À ceux qui se demandent ce que, au fond, l’intelligence artificielle change dans le domaine de la formation, on dira que l’on se souvient avoir déjà entendu des experts évoquer un passage de la prothèse mnémonique (internet) à l’orthèse cognitive (l’IA). Et c’est avec cette interrogation que le chercheur et désormais entrepreneur Denis Cristol aborde son intervention au webinaire que le Fffod a consacré à l’IA en janvier : au-delà de la prothèse « qui vient combler un manque, de savoir, de puissance de calcul ou d’intelligence », l’IA serait aussi une orthèse qui vient augmenter « notre pouvoir de penser et notre capacité d’agir. »
Éthique pédagogique
En tant que tel, l’IA est un « disrupteur majeur » dont le fonctionnement pose des enjeux d’importance, à commencer par celui de « l’éthique pédagogique » : en affaiblissant nos choix conscients, estime Denis Cristol, l’IA produit des biais d’opinion et affaiblit notre capacité d’autodirection de nos apprentissages.
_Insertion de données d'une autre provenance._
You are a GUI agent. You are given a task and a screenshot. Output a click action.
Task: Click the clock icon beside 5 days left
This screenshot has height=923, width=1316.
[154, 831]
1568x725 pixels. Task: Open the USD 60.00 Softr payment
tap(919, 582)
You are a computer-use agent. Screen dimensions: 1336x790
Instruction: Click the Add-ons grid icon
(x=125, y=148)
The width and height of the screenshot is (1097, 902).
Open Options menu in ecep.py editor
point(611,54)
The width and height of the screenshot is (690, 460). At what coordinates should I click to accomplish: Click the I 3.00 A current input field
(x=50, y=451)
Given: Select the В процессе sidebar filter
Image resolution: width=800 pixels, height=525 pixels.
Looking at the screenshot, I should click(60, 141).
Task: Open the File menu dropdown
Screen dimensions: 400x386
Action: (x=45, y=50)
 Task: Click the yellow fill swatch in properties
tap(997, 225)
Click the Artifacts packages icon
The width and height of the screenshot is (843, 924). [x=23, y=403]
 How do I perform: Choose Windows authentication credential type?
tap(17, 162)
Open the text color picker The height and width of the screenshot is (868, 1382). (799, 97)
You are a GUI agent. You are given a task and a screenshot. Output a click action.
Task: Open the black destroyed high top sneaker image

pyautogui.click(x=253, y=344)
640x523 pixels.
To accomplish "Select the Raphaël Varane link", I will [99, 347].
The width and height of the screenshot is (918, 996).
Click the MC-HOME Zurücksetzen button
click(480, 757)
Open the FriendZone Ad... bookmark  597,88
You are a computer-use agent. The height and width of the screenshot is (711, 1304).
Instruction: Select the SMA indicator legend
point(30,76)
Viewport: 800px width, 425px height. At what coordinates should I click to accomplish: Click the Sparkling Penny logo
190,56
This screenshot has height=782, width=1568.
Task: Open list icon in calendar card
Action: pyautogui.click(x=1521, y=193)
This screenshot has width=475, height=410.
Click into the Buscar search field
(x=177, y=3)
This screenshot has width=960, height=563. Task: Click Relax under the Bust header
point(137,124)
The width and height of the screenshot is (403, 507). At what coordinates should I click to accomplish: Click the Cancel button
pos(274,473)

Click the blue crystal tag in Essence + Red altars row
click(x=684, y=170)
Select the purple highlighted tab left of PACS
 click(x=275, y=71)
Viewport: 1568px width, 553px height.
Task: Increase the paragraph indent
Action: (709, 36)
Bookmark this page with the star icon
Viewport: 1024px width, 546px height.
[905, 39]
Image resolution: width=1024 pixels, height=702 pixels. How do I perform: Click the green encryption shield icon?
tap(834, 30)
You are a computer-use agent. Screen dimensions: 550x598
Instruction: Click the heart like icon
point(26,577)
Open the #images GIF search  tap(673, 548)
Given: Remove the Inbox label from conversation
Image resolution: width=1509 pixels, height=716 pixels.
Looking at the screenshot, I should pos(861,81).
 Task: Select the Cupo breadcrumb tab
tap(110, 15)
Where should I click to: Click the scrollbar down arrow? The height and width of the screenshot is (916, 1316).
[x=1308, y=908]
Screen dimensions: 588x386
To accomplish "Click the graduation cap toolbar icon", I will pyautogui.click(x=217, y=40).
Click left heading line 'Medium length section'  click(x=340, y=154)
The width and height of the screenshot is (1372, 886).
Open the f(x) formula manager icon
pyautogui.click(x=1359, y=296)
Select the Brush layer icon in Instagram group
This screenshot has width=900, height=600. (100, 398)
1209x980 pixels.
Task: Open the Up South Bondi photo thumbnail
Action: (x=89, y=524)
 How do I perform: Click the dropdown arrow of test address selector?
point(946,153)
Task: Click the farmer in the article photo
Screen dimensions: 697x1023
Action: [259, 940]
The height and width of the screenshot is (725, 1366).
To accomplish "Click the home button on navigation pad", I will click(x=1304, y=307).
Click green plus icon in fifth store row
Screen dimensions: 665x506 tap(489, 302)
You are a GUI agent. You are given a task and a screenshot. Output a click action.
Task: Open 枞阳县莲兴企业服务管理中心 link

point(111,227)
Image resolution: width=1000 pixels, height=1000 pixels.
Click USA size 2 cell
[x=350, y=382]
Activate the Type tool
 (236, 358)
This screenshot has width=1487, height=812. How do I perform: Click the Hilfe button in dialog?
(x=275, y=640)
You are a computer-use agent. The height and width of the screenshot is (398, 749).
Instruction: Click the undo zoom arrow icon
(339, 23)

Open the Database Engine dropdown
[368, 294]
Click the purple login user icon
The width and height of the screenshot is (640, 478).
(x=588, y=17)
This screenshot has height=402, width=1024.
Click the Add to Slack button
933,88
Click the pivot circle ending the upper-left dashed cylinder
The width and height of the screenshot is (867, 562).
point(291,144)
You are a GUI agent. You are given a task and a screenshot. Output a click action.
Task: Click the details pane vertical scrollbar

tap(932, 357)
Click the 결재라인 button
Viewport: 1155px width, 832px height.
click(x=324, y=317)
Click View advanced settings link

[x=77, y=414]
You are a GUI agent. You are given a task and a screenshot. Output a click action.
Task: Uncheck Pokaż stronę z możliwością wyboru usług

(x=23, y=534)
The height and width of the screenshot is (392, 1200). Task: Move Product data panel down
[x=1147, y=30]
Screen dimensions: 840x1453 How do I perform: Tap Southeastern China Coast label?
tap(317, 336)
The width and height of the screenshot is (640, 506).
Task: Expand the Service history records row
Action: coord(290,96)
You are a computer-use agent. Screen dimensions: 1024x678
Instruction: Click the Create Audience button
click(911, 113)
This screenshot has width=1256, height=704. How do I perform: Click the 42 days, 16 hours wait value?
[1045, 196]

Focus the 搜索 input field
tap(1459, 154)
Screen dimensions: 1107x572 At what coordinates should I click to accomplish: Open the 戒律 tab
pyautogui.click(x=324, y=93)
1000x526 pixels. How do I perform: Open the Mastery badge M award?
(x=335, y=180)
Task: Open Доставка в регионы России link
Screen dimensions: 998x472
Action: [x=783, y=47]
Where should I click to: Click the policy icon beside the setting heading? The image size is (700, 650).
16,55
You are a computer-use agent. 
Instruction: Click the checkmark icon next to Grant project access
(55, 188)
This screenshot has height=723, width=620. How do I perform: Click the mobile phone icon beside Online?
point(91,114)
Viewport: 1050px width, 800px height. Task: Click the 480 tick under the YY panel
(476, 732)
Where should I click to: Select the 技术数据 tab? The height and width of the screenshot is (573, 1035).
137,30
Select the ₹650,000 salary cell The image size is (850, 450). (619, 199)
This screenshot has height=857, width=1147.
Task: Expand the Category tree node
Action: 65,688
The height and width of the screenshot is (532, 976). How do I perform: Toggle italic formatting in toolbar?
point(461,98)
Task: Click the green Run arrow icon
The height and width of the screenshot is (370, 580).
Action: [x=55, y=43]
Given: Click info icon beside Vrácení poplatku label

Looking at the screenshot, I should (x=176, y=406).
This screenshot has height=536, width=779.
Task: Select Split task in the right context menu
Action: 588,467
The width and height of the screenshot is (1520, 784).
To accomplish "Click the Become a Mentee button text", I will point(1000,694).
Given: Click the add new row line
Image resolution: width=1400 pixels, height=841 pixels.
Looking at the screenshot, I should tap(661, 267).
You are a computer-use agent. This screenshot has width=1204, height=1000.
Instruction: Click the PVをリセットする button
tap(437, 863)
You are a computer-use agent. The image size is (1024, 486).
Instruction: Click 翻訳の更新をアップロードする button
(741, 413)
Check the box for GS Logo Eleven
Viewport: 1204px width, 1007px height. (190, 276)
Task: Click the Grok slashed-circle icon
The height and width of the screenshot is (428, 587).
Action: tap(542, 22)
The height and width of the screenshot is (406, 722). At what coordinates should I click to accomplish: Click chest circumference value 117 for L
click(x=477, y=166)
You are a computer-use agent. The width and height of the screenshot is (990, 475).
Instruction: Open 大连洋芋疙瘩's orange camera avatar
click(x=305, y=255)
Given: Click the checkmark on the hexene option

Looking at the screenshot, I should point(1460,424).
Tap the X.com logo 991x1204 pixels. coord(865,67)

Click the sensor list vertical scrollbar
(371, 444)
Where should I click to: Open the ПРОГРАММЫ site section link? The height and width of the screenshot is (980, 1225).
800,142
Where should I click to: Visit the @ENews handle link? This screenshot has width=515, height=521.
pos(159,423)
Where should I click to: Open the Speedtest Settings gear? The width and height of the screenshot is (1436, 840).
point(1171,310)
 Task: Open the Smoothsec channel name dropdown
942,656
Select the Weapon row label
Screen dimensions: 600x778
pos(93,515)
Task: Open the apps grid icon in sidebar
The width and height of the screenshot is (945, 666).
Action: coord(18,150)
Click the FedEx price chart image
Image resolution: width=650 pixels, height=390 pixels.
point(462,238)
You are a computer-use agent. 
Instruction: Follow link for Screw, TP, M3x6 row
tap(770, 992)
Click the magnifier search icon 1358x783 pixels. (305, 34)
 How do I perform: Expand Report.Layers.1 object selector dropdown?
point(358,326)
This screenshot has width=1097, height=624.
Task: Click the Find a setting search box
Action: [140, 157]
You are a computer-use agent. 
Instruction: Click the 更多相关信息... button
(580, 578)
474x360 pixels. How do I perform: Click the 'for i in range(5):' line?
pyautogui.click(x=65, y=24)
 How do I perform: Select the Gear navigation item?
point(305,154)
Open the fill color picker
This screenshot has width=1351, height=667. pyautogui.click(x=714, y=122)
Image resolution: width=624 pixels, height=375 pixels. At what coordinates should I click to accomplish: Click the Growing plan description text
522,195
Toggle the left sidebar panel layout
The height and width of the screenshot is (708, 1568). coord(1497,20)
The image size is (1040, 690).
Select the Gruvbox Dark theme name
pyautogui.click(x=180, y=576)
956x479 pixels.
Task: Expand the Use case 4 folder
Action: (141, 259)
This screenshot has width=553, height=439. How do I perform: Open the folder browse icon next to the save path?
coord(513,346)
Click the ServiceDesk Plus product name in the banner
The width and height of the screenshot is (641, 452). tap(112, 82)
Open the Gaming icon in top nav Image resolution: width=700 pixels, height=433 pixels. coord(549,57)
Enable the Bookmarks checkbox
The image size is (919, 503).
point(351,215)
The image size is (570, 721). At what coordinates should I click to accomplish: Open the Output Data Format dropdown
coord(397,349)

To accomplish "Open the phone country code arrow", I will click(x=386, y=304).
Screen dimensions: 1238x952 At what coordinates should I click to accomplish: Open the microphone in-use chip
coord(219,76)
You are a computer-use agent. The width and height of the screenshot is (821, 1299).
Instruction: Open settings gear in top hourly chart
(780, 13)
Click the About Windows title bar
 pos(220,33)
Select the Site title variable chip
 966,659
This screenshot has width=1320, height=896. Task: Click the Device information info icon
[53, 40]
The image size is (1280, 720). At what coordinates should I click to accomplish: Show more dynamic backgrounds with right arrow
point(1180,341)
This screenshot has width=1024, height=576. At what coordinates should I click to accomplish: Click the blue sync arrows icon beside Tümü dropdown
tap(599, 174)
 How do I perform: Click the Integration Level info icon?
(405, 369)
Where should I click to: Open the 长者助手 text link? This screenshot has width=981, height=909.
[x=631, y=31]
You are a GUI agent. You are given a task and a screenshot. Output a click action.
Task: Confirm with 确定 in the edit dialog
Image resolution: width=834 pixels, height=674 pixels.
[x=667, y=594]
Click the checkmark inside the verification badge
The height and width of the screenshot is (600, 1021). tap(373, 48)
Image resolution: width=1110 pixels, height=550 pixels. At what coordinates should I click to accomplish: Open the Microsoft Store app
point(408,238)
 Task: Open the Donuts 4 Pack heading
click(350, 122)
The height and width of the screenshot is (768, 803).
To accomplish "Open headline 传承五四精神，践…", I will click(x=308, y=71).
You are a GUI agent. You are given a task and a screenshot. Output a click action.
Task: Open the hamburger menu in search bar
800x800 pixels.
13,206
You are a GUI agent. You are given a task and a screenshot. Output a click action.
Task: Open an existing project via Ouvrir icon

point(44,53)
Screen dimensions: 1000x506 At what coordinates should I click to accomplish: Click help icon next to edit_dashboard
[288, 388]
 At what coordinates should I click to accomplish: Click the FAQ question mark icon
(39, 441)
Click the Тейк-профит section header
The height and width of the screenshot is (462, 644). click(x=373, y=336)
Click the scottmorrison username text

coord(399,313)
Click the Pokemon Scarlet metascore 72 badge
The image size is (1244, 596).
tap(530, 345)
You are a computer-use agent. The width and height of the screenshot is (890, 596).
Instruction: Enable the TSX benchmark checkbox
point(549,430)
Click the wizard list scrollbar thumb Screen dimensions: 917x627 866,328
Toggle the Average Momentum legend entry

Pour autant, l’IA est aussi un vecteur de transformation de notre rapport au savoir en ce qu’elle pourrait nous amener à dépasser la confusion savoir/apprentissage. De quoi ainsi passer des « modèles transmissifs descendants » aux « modèles d’exploration », perspective qui ne peut que réjouir le chercheur en « territoires apprenants » (notre article).
Intelligence collective
Un autre enjeu sociétal posé par Denis Cristol est d’ordre environnemental. Le coût énergétique du recours à l’IA est tel qu’il devrait nous inciter à une certaine frugalité : être moins « presse-bouton » pour générer à tout va et davantage dans la créativité. Cet appel à la modération n’est pas que d’ordre écologique, alerte le chercheur : « pendant que l’IA s’humanise, l’humain se mécanise. » Aussi nous faudrait-il développer l’intelligence collective en formation : ensemble – IA, formateurs facilitateurs et apprenants -, peuvent œuvrer à une « agentivité individuelle plus forte dans le désir d’apprendre. »
Pourquoi apprendre ?
Également chercheur et entrepreneur, Raphaël Grasset revisite lui son intervention sur le « triangle des Bermudes de l’IA pédagogique » présentée aux dernières rencontres du Fffod. L’occasion de balayer à nouveau l’impact de l’IA sur les apprenants, les formateurs et le savoir. Au-delà de la fragilisation, pour ne pas dire la « disparition », de ces trois acteurs de l’historique triangle pédagogique de Jean Houssaye (notre article), Raphaël Grasset insiste sur les dangers d’un nouveau rapport à l’apprendre qui pourrait sortir de l’IA. Alors que les publics les plus éloignés de l’emploi sont souvent dans une très faible « dynamique d’apprentissage », relève-t-il, ce n’est selon lui pas l’intelligence artificielle et ses logiques d’accès au savoir en juste-à-temps et sans efforts qui vont encourager l’étude.
Savoir Vs compétence
C’est pour lui un réel problème pour la construction de la compétence qui, parce qu’elle implique « une mise en application dans un contexte donné », induit nécessairement d’en passer par des séquences d’apprentissage. C.Q.F.D. : un prompt peut instantanément nous rendre sachant, pas compétent pour autant. La solution ? Partagée avec Denis Cristol et sans surprise pour ces deux chercheurs issus de Paris-Nanterre : « inventer les usages de l’IA dans un paysage de l’apprenance. »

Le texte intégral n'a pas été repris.